*** Source data Section Begins ***
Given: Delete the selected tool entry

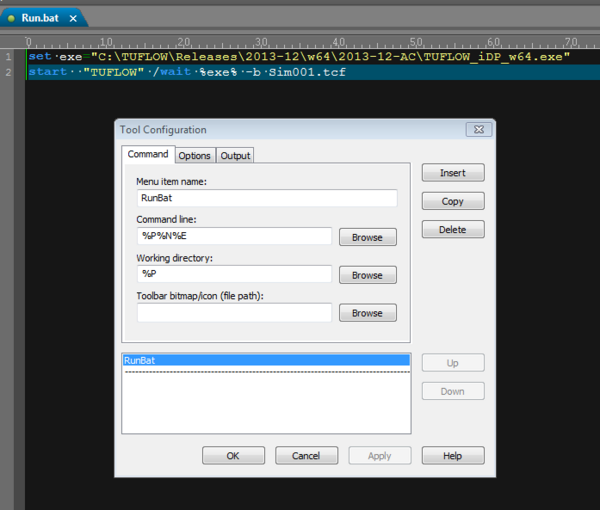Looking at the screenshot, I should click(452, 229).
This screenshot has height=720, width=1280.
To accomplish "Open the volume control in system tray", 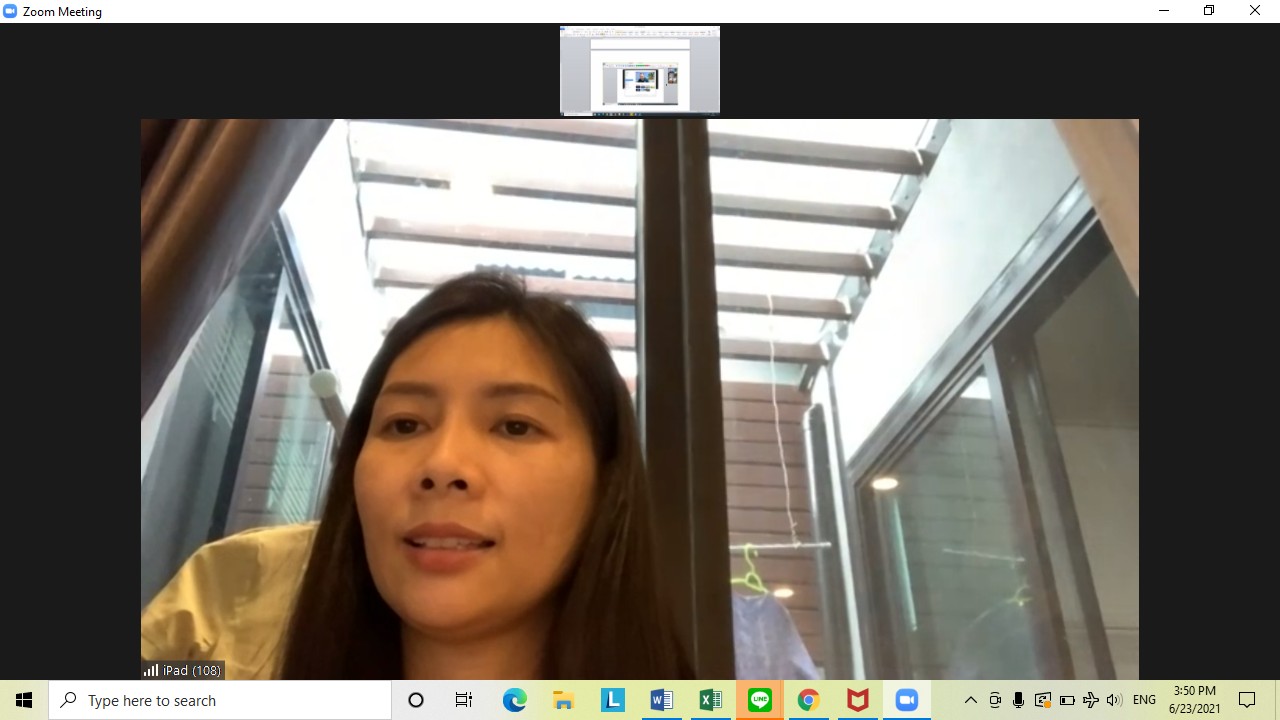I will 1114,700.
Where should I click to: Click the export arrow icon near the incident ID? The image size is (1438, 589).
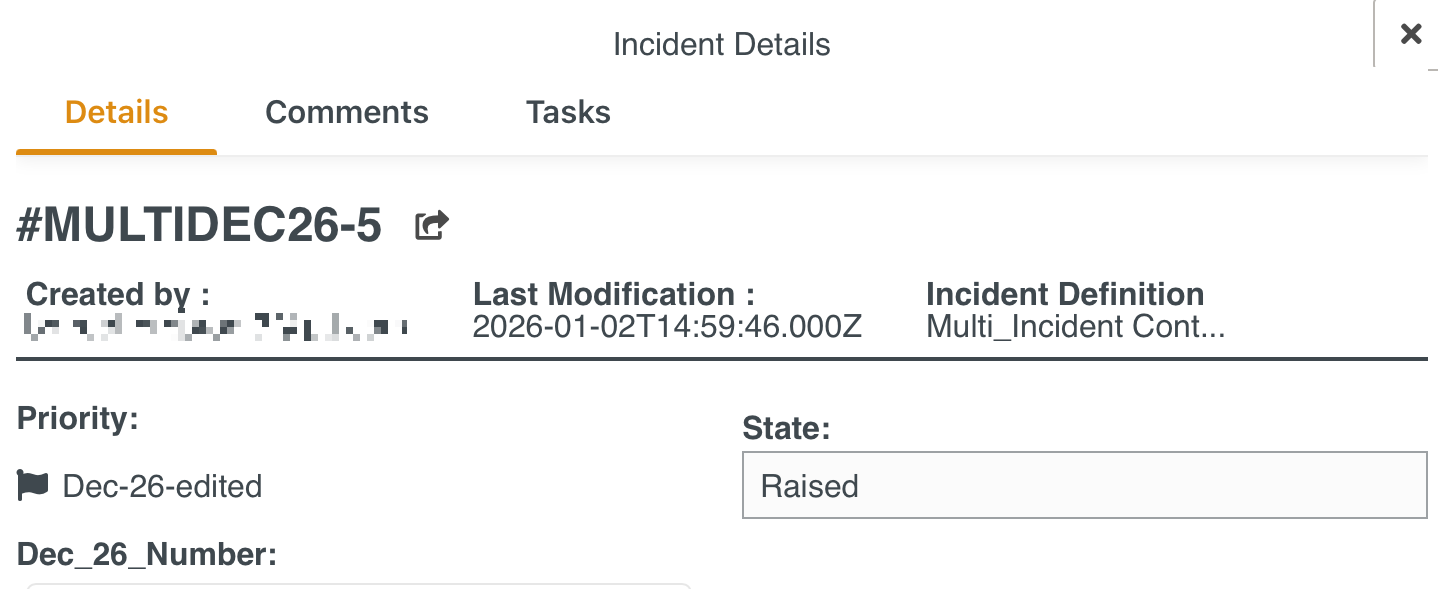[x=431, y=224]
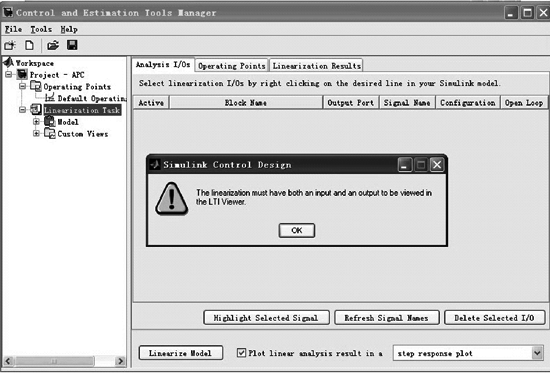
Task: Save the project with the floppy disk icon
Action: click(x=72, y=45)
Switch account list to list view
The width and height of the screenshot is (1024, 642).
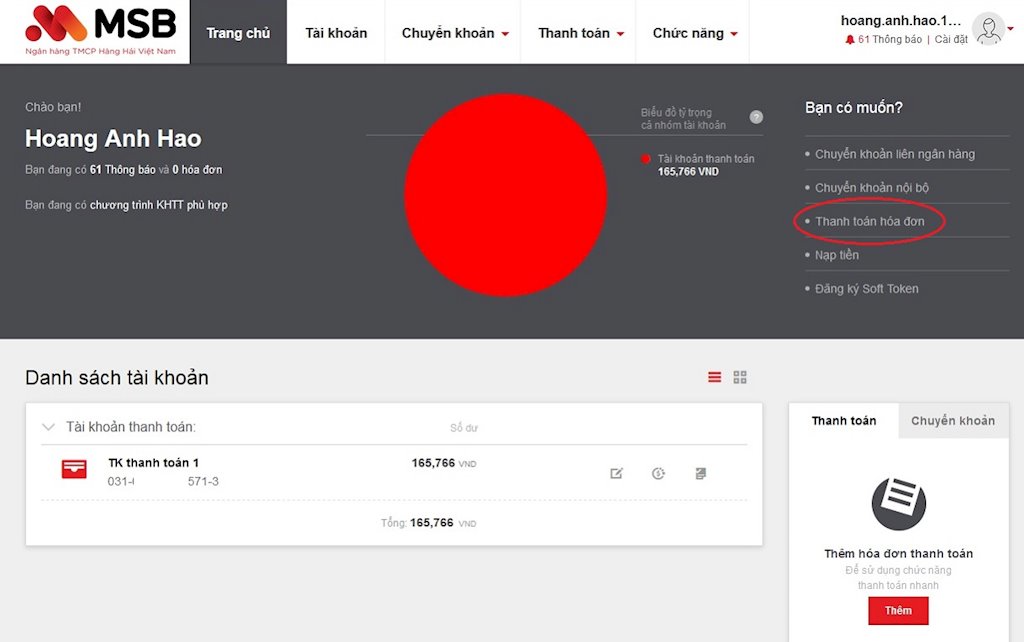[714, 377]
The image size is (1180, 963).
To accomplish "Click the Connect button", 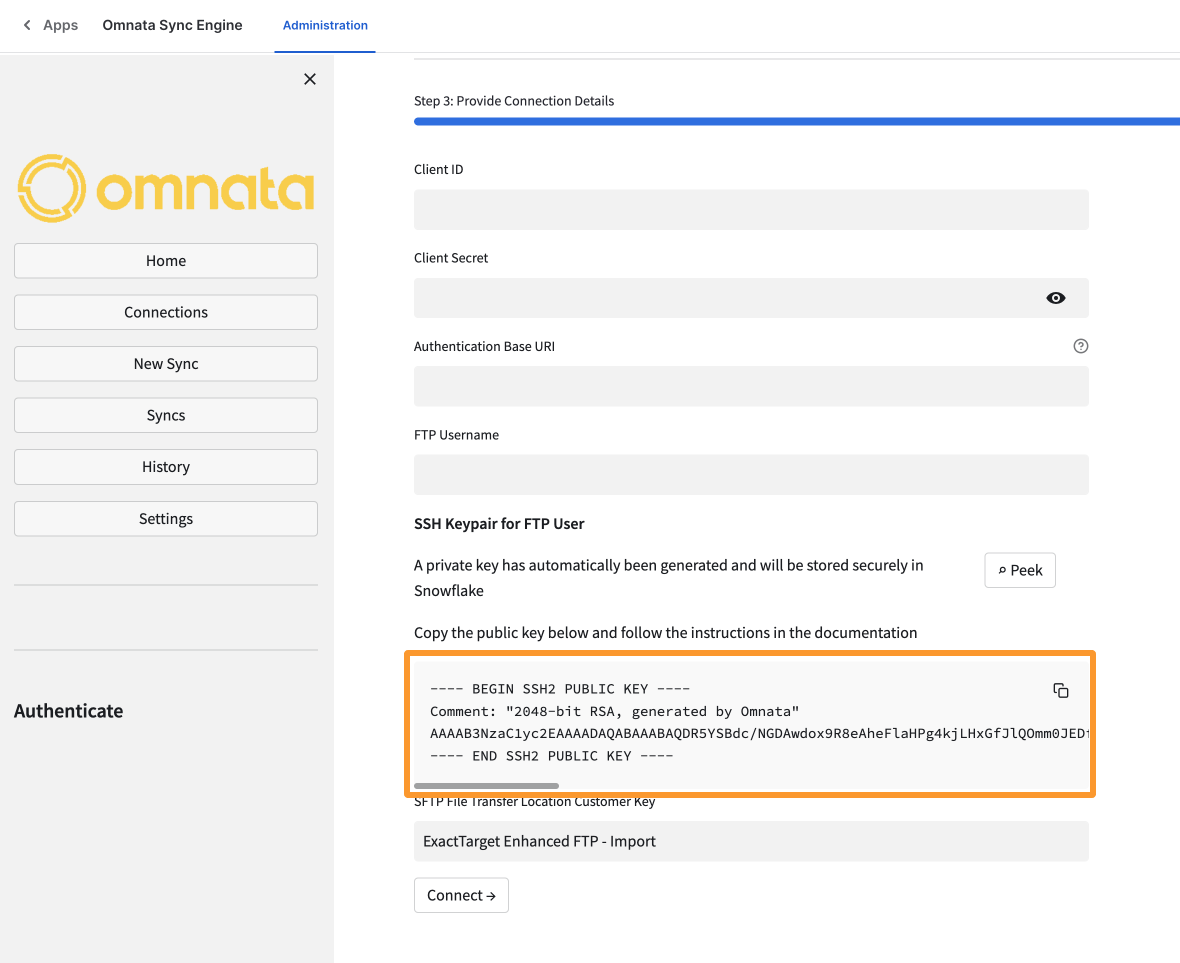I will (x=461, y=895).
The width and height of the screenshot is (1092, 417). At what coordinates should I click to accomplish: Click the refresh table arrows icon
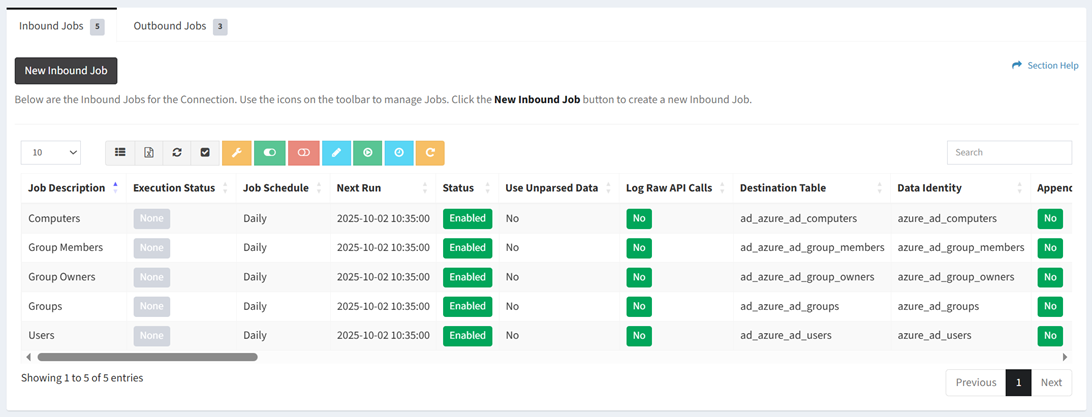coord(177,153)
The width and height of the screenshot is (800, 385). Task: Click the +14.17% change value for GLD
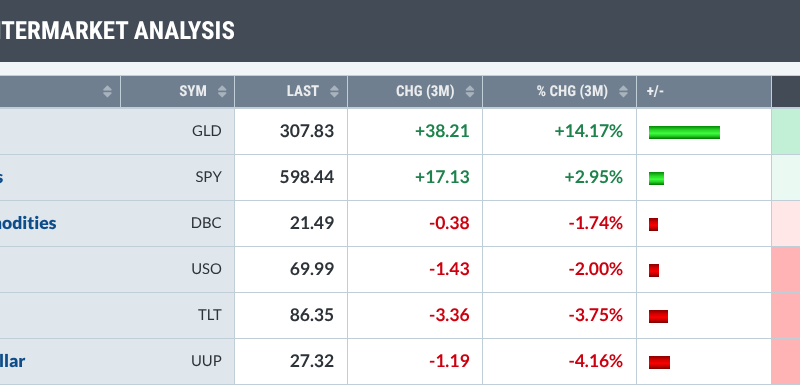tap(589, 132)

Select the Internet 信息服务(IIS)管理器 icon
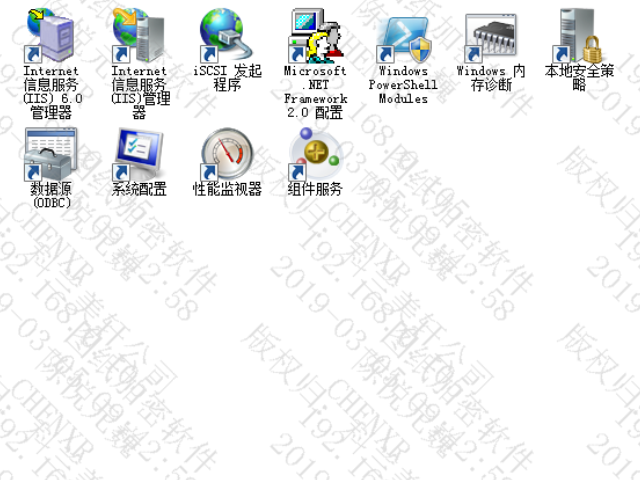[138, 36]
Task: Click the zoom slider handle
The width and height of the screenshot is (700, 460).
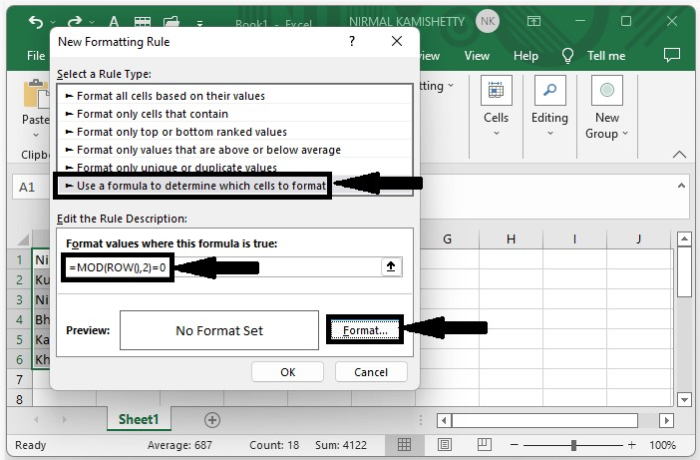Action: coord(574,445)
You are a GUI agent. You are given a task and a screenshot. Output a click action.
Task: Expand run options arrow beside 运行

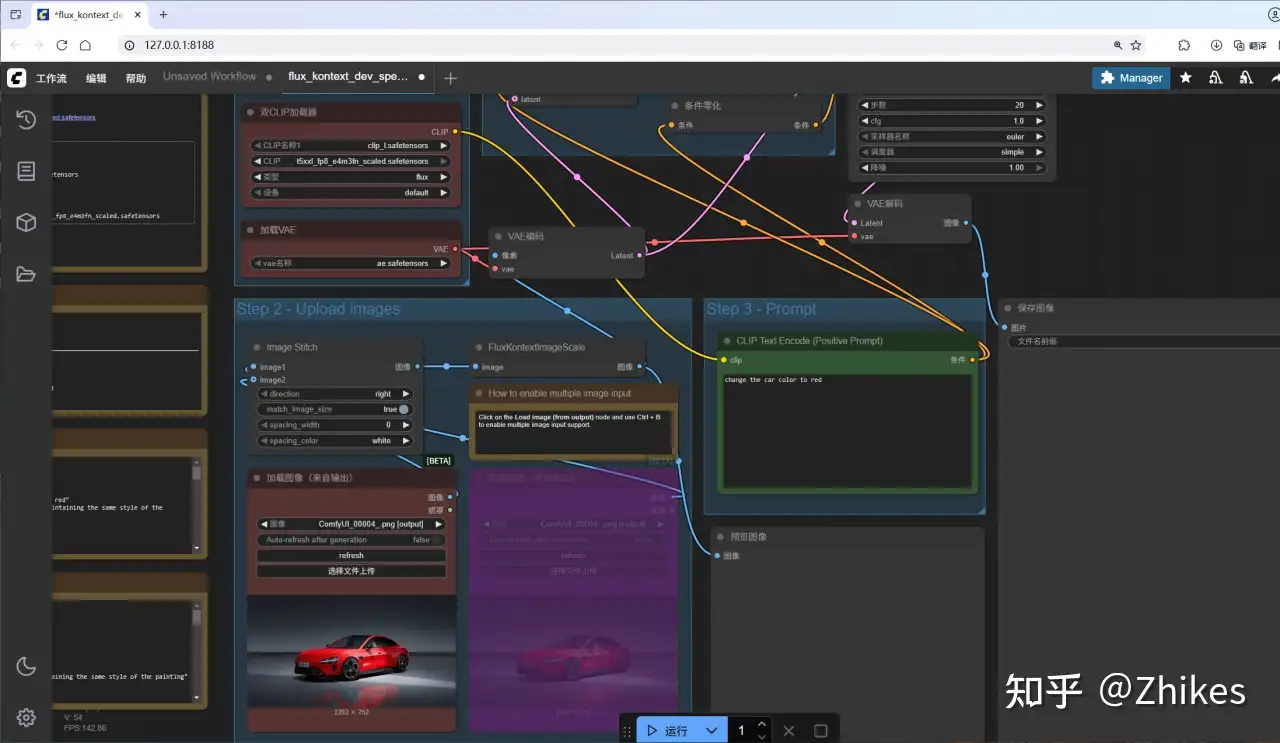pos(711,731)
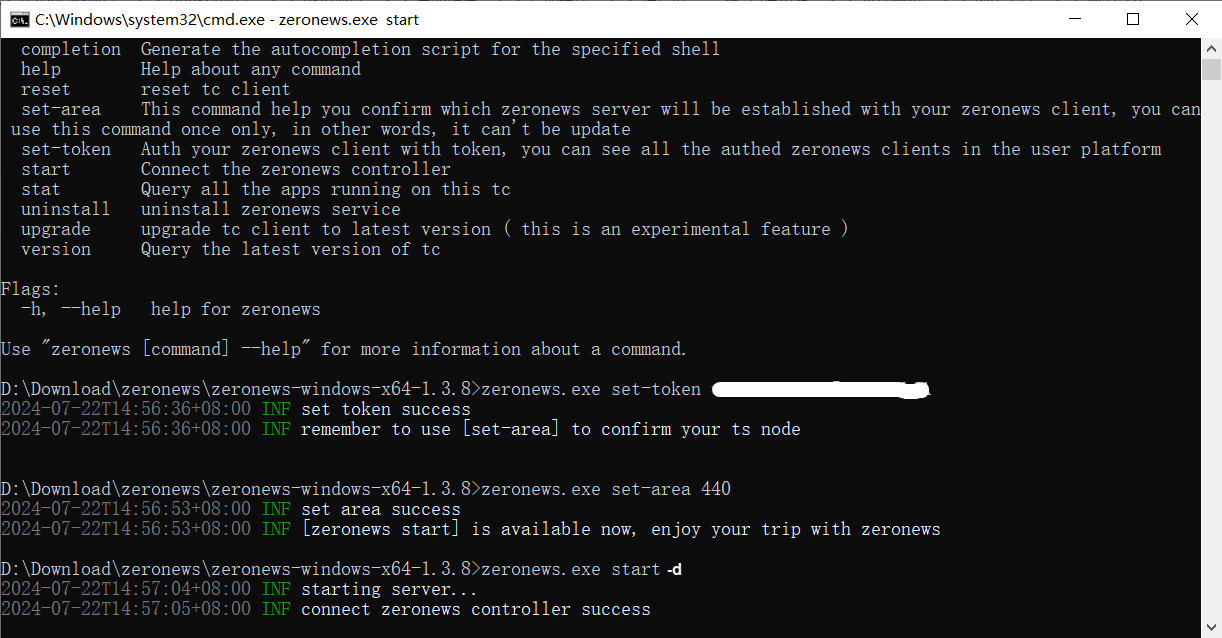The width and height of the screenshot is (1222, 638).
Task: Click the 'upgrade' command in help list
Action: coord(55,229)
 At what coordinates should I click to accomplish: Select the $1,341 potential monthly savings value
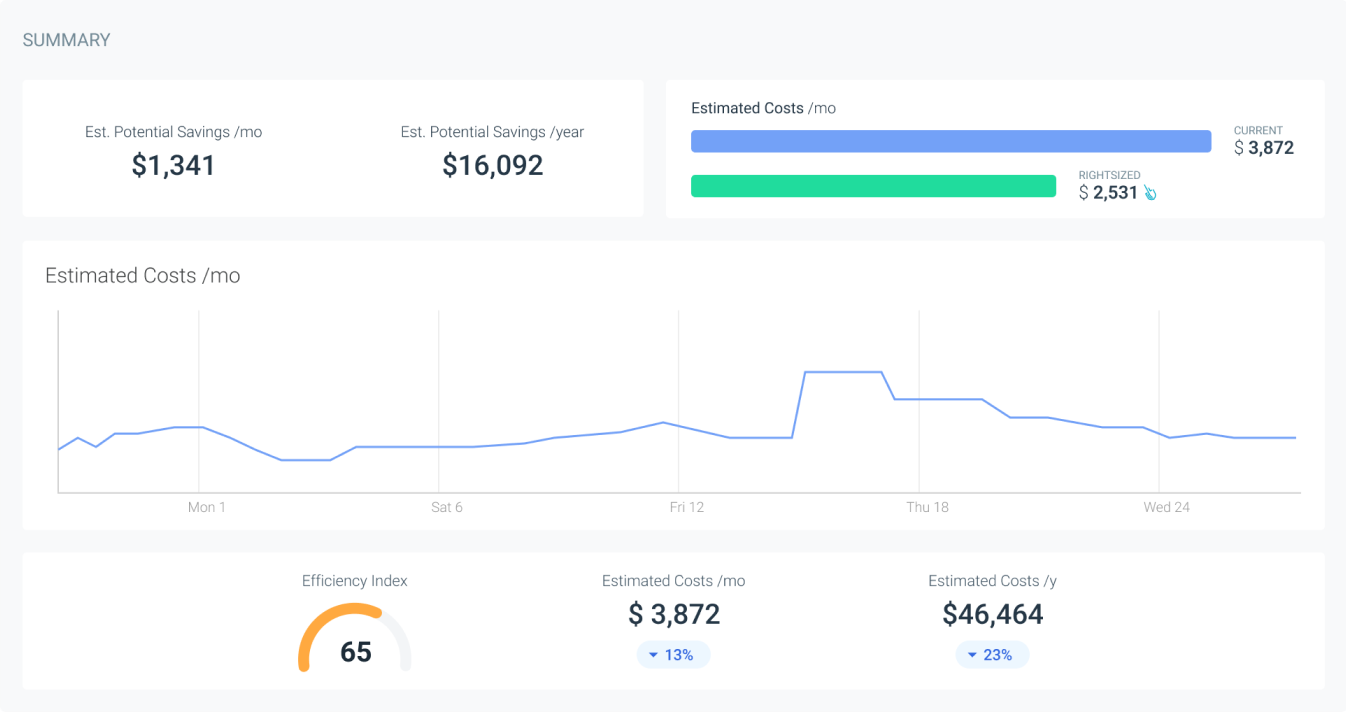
*** Source data Section Ends ***
[Work request]
Copy out, unchanged, the span of lines beginning with the one that includes "You are a GUI" and running through the final line of the material above. Leave the pictures out.

[Answer to this exercise]
You are a GUI agent. You are given a task and a screenshot. Output a click action.
Task: Expand run options arrow beside 运行

pos(711,731)
The width and height of the screenshot is (1222, 638).
Task: Click the 'upgrade' command in help list
Action: coord(55,229)
 At what coordinates should I click to accomplish: Select the $1,341 potential monthly savings value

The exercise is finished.